Les bénéfices possibles ne vaudraient-ils pas la peine de s’y pencher et d’étudier sérieusement la question pour envisager des agents psi du renseignement ? Les quelques exemples abordés dans cette note ont montré que la chose est envisageable avec de résultats parfois édifiants en matière de renseignement.
Des radiesthésistes, des énergéticiens, des intuitifs et d’autres champs d’activités métapsychiques pourraient dès lors venir enrichir la « trousse à outil » d’un renseignement proactif afin de mener des opérations psi offensives.
[1] E. R. Dodds, Les Grecs et l’irrationnel, Paris, Flammarion, 1999.
[2] J.-Y. Le Naour, Nostradamus s’en va-t-en guerre : 1914-1918, Paris, Hachette littérature, 2008.
[3] J. McMoneagle, Memoirs of a Psychic Spy : The Remarkable Life of U.S. Government Remote Viewer, Hampton Roads Publishing Co., 2002, 2006.
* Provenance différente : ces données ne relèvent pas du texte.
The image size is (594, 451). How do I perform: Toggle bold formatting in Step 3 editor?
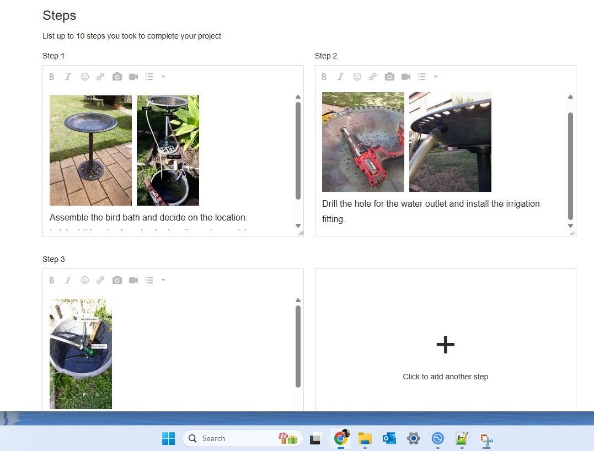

[4] A. Lyons, M. Truzzi, The Blue Sense: Psychic Detectives and Crime, Editions Mysterious Pr, 1992.
[5] https://www.iris-ic.com
[6] J. Cote, « Psychics, Others offer to help Police in search », The Modesto Bee, 5 janvier 2003.
[7] https://www.metapsychique.org
[8] Voir Cardena, American Psychologist, 2018.
[9] Voir au sujet de l’adhésion émergentiste, Y. Bressan, La particule fondamentale de l’Etre. Neuropsychologie, dissonances, radicalismes et adhésion émergentiste, MJW Editions, 2019.